TASK TO CARRY OUT -> Rewrite the records from the line containing "Task: Click the forward navigation arrow icon" down to the line containing "tap(255, 281)", replacing "Viewport" with "Window" and leaving everything else unchanged.

## Start

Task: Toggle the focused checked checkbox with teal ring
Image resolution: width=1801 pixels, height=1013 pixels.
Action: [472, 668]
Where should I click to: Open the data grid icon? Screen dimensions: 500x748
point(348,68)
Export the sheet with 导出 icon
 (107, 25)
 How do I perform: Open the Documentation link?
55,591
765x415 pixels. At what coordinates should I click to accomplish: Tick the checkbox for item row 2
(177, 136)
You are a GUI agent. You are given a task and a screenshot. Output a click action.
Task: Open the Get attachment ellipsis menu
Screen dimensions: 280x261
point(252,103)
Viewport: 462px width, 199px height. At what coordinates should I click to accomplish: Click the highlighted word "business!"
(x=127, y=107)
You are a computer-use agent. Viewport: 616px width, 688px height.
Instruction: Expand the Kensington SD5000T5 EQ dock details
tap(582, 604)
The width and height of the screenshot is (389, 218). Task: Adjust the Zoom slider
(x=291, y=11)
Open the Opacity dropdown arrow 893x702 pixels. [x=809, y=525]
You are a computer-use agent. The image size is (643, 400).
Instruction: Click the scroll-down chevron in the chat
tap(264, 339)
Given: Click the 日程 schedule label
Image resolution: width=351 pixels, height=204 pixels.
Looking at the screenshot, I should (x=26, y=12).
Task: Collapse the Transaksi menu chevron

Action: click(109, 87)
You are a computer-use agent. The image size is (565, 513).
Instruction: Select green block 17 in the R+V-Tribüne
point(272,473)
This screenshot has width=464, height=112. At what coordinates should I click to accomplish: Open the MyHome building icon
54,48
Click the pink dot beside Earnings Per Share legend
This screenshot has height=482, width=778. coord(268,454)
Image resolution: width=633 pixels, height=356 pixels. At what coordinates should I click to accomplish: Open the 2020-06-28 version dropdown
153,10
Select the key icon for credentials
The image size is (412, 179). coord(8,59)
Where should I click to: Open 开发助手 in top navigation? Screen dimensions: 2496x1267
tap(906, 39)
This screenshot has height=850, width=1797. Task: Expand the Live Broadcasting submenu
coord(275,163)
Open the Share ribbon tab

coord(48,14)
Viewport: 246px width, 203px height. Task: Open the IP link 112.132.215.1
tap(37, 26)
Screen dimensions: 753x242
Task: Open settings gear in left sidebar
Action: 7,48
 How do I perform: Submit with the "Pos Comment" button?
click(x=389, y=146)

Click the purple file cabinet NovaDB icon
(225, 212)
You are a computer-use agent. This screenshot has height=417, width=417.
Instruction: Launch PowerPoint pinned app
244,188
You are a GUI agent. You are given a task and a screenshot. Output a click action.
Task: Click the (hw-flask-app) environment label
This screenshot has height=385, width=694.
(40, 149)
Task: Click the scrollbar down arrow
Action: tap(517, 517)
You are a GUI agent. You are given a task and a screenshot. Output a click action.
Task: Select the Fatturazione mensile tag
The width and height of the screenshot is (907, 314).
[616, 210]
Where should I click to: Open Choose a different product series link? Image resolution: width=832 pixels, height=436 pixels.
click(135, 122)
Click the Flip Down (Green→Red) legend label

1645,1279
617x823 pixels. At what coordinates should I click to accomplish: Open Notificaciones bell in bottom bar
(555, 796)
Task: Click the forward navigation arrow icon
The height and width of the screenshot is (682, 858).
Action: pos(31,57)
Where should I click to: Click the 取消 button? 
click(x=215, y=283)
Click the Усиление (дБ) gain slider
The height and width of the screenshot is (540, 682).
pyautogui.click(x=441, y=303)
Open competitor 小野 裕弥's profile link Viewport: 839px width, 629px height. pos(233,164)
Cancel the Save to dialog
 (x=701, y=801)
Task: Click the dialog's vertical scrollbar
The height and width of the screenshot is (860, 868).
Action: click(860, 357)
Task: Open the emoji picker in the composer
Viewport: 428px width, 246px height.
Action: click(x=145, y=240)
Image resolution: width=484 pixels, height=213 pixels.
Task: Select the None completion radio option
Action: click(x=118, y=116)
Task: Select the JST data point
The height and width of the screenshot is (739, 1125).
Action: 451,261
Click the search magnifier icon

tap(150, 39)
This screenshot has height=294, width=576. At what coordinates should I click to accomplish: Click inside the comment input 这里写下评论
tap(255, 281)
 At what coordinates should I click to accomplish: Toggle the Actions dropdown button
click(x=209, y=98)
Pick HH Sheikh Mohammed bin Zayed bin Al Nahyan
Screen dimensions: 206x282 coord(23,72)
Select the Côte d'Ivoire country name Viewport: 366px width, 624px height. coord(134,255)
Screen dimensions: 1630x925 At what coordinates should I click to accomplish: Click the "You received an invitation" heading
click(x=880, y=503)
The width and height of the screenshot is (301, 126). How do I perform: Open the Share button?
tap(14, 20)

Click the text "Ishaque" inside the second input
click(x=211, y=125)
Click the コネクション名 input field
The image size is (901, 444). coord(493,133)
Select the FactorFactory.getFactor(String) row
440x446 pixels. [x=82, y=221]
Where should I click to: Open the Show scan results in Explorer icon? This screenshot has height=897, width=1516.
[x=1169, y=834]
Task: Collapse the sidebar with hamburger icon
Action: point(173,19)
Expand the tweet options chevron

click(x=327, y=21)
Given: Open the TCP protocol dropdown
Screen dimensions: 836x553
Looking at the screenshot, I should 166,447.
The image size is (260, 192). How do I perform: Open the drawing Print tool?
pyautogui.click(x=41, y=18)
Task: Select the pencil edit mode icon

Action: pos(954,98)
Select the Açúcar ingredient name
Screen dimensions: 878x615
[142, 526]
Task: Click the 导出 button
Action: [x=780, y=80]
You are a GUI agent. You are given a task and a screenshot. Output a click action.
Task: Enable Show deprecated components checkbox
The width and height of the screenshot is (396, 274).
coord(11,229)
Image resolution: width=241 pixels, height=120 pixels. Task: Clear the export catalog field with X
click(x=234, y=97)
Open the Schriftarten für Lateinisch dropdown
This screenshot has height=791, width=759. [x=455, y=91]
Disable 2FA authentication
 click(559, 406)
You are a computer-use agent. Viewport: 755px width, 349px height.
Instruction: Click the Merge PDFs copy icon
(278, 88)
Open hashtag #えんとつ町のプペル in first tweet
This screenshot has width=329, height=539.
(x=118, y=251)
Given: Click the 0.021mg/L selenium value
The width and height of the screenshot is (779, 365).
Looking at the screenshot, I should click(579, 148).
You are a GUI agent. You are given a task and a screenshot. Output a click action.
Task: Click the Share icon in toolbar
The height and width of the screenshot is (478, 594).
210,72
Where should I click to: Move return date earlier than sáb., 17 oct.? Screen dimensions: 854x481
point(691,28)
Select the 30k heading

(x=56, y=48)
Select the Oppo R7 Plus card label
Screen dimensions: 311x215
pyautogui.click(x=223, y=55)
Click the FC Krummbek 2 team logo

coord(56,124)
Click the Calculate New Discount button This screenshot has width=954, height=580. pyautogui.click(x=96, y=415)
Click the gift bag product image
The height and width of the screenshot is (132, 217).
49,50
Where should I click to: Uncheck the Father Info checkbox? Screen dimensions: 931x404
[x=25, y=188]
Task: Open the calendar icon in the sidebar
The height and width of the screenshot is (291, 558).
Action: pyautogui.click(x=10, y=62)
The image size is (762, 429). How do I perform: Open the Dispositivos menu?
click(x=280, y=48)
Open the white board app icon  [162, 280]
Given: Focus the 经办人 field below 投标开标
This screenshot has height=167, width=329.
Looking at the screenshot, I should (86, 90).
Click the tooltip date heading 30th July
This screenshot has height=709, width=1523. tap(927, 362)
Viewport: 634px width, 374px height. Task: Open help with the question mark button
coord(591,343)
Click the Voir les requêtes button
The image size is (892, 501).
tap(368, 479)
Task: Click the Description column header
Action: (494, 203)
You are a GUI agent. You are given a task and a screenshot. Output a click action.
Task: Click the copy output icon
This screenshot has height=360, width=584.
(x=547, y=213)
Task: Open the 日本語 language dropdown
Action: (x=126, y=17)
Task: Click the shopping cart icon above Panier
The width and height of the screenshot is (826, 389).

## End

FINISHED TASK ->
Task: Click the forward navigation arrow icon
The height and width of the screenshot is (682, 858).
Action: pos(31,57)
Where should I click to: Click the 取消 button? 
click(x=215, y=283)
Click the Усиление (дБ) gain slider
The height and width of the screenshot is (540, 682).
pyautogui.click(x=441, y=303)
Open competitor 小野 裕弥's profile link Window: 839px width, 629px height. pos(233,164)
Cancel the Save to dialog
 (x=701, y=801)
Task: Click the dialog's vertical scrollbar
The height and width of the screenshot is (860, 868).
Action: click(860, 357)
Task: Open the emoji picker in the composer
Window: 428px width, 246px height.
Action: click(x=145, y=240)
Image resolution: width=484 pixels, height=213 pixels.
Task: Select the None completion radio option
Action: click(x=118, y=116)
Task: Select the JST data point
The height and width of the screenshot is (739, 1125).
Action: 451,261
Click the search magnifier icon

tap(150, 39)
This screenshot has height=294, width=576. At what coordinates should I click to accomplish: Click inside the comment input 这里写下评论
tap(255, 281)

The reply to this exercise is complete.